PV-CVs and lobule areas did not differ between EMB and controls at day 0, but were lower in EMB than in controls at weeks 2, 4, and 6. Hepatocyte numbers were not significantly reduced in EMB at day 0 and week 2 but were reduced at weeks 4 and 6. Apoptotic activity was higher in EMB than in controls at day 0 and week 4. LC3 and LAMP2 staining peaked in EMB at week 2, with no significant difference between EMB and controls at weeks 4 and 6. Glutamine synthetase and CYP2E1 zonation in EMB at weeks 2, 4, and 6 were narrower than those in controls. Human results were consistent with those of porcine specimens. However the number of pigs was insufficient for a detailed histopathological study to provide unequivocal evidence of the relationship between hepatocellular atrophy and autophagy.
To investigate the mechanism by which portal vein obstruction causes liver atrophy, the authors examined the histological changes in pig livers following PTPE and observed two distinct phases. The first phase, termed the hepatocellular atrophic phase, is characterized by lobular shrinkage without hepatocyte loss and with high levels of LC3 and LAMP2 expression. This phase lasted for the first 2 wk following PTPE. The second phase, which occurs between weeks 2 and 4, is termed the apoptotic phase and is characterized by a reduction in hepatocyte numbers without a reduction in lobular size. This is accompanied by reduced LC3 and LAMP2 expression and increased TUNEL staining.
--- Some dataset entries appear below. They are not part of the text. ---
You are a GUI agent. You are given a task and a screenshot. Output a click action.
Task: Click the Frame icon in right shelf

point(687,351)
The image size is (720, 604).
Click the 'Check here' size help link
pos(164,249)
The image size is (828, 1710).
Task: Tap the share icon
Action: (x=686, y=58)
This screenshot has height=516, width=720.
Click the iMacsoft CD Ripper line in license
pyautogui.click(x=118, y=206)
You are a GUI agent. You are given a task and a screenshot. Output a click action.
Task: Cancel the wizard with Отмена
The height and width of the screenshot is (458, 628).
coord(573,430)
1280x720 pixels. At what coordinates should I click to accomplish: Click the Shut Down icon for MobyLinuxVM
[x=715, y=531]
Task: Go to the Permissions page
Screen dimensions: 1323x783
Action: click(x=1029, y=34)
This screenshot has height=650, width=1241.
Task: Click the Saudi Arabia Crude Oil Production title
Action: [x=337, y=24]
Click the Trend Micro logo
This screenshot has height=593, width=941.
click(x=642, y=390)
Human liver specimens resected after PTPE had many similar characteristics to specimens collected from pigs at week 4. Despite liver atrophy appearing to be mostly resolved 2 wk after embolization, the period after PTPE could beneficially be extended to 4 wk to ensure contralateral hypertrophy and to allow the completion of liver atrophy.
Histopathological analysis is the best way to clarify the mechanisms responsible for liver atrophy. To assess microscopic changes in liver tissues, it is important to study liver lobules, the smallest functional units of the liver. The observation of clear histological changes would be expected. To clarify the more detailed mechanism of liver atrophy after interruption of the portal blood flow, the authors have to study the histopathological changes using not only the pig model but also small animal models, e.g., mouse models, because such animals are easy to handle. After such detailed studies, future research will hopefully provide a basis for understanding the mechanism of liver atrophy after interruption of the portal blood flow and also give a sound theoretical basis for planning treatment strategies for acute portal obstruction-related liver dysfunction or disease and chronic ischemic-related liver diseases with liver atrophy.